1. 64
  1.  

    1. 4

      I’m not sure hosting mouthpieces press releases here is a good precedent. Tends to get abused very quickly. Pieces like this lack any sort of technical content and are mainly just a checkbox on a PR disaster-management plan.

      A better read is over in the mailing list.

      1. 4

        Seems like this is not an ARM or an AMD bug. If so, good news for them and a second even bigger wakeup call for Intel after the management processor debacle.

        1. 2

          How do you judge ARM unaffected? I saw the patch regarding AMD but there is a diff regarding ARM floating around that could be tied to this: https://lwn.net/Articles/740393/

          1. 1

            It sounds like ARM is affected, but the impact is not as severe: http://lists.infradead.org/pipermail/linux-arm-kernel/2017-November/542751.html

            Their benchmarks say that syscalls roughly doubled in cost, but unlike the Intel bug, the cache remains intact. The Intel bug is particularly bad because the page cache has to be fully flushed on each userspace/kernel transition.

            1. 3

              A bit nitpicky, but my read of that is that the bug itself is equally present on ARM as on Intel (unlike AMD, which isn’t affected), but due to ARM’s virtual memory design it’s possible to implement the workaround (PTI) with less of a performance hit. Which is a better outcome for ARM, but more like luck than better QA, since those architectural features on ARM weren’t designed for the purpose of implementing something like PTI, they just happen to be useful for it.

              1. 1

                Ah, you’re right, where I said “bug” I meant “bugfix”.

        2. 3

          I’m sure this is a minority opinion, but it would be nice if it were easy to opt-out of these changes.

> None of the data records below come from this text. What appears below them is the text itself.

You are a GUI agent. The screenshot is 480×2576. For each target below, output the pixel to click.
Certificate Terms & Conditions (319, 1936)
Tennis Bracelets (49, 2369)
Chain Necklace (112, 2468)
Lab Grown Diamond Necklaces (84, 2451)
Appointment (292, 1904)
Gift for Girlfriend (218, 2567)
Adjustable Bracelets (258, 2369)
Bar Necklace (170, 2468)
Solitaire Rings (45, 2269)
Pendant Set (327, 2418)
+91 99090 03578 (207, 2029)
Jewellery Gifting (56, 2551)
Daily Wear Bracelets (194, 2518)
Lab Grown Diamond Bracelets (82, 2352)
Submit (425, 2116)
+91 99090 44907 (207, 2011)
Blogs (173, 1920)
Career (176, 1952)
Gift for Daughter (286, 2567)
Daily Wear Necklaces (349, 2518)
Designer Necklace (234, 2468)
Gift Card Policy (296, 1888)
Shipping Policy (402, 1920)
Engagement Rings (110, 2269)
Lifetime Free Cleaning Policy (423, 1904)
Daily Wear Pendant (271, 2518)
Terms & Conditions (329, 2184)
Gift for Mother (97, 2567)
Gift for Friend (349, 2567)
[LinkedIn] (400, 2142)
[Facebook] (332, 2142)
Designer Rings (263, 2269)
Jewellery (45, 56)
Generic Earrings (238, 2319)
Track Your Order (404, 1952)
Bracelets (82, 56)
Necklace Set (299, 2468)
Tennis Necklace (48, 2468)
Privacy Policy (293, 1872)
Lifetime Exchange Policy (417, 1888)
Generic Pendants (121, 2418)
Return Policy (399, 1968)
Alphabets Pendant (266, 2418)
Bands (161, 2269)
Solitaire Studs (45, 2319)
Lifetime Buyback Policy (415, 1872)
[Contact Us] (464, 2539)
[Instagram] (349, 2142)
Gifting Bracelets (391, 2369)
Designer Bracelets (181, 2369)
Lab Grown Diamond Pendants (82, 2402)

          For my home machines I’m not concerned about the security risk, and would rather have the better performance.

          1. 5

            It looks like the pti=off flag should get the old behavior back.

            1. 2

              I’m not concerned about the security risk

              we don’t yet know what are the security risks.

              1. 7

                Shared computers are more shared. :)

                1. 1

                  Well, we know it involves user processes reading kernel memory, and I’m confident that I’m not running any malicious user processes that are attempting to do so.

                  And the real issue is almost certainly not as bad as the scare mongering in The Register’s article.

              2. 3

                Time to rewrite all our programs to drastically reduce the number of system calls they make. Not to make the security problem go away, but to shrink the performance impact of the workaround for it. :)

                1. 3

                  The main piece of code I work on for work exports stats to a shared memory segment that we can see in the UI. One of the most important stats is “avgcommit” - the number of units written per syscall. It is, by far, the most important performance statistic we have.

                  1. 1

                    Cool! If you’re looking closely at that, are you getting into the kind of territory where you might want to be looking at the storage equivalents of DPDK’s approach? By that I mean an approach like driving iSCSI or FC HBAs or NVMe controllers directly from userspace instead of via a kernel filesystem. I think that https://software.intel.com/en-us/articles/introduction-to-the-storage-performance-development-kit-spdk is the kind of thing I’m thinking of.

                    1. 1

                      We’ve looked into similar things, but the limitations on what hardware we can use and how we interact with legacy systems means that it’s basically a non-starter. Instead we do some cleverness with how we write both data and metadata, and end up writing about 250-300 units and their metadata per syscall (the original system, written before I got here, was one syscall per unit and one syscall per metadata chunk).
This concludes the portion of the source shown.